Quase dois meses após a invasão russa da Ucrânia, os EUA e seus aliados europeus planejam um mundo diferente, no qual não tentam mais coexistir e cooperar com a Rússia. O objetivo é isolá-la e enfraquecê-la como uma estratégia de longo prazo. Em Washington e Bruxelas, estão sendo elaboradas novas políticas em todos os setores, desde defesa e finanças até comércio e diplomacia.
O maior alvo da indignação é o presidente russo, Vladimir Putin. “Embora a gente não defenda abertamente a mudança de regime, é difícil imaginar um cenário estável com Putin agindo assim”, disse um alto funcionário da diplomacia europeia.
Os planos, porém, vão além de Putin. A Estratégia de Segurança Nacional de Biden, ainda incompleta, deve ser alterada, já que a expectativa inicial era de que ela se concentrasse na China. O novo plano de defesa, enviado ao Congresso em abril, prioriza o que o Pentágono chama de “desafio da Rússia na Europa”, além da ameaça chinesa.
A Otan também apresentará um plano estratégico na cúpula de junho, o primeiro desde 2010, quando a aliança tentou estabelecer uma “parceria estratégica” com a Rússia. “O diálogo com a Rússia, como buscamos antes, não é mais uma opção”, disse o secretário-geral da Otan, Jens Stoltenberg.

→ **DADOS BRUTOS**:

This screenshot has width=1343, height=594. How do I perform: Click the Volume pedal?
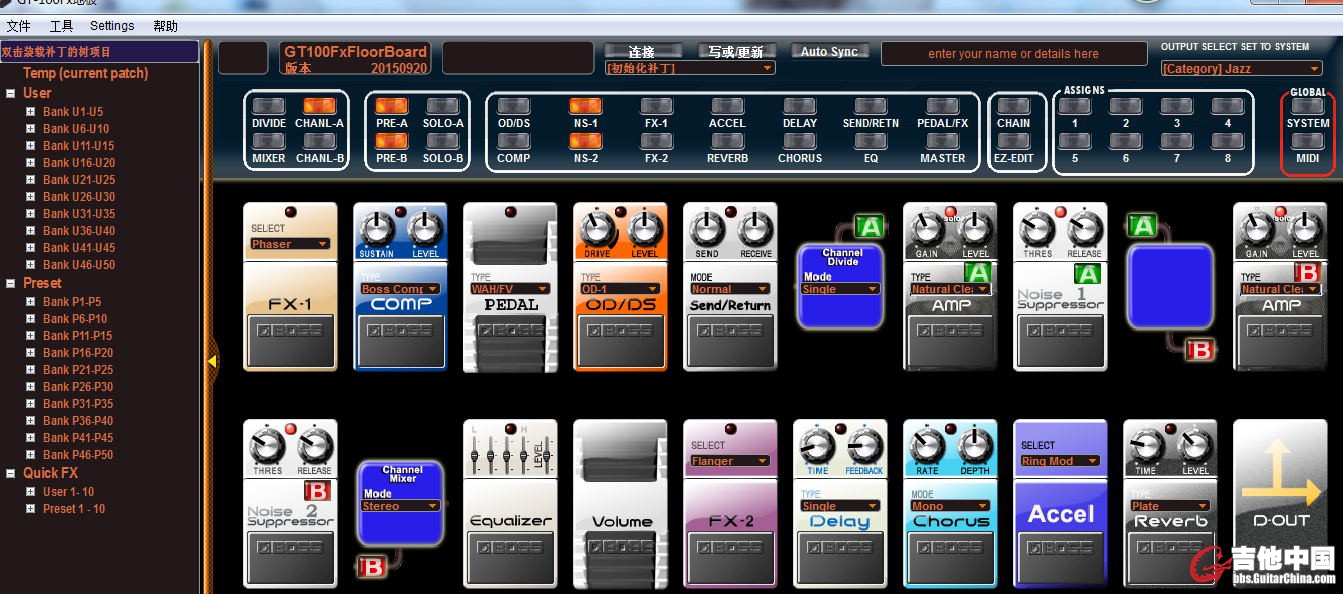(x=620, y=503)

→ **TAREFA A REALIZAR**:
Responda, por favor, às perguntas a seguir sobre o texto a respeito do isolamento da Rússia:
(a) Em quais cidades estão sendo elaboradas as novas políticas?
(b) Em que mês o novo plano de defesa foi enviado ao Congresso?
(c) Em que ano a Otan tentou estabelecer uma "parceria estratégica" com a Rússia?

→ **RESPOSTA AO EXERCÍCIO**:
(a) Em Washington e Bruxelas.
(b) Em abril.
(c) Em 2010.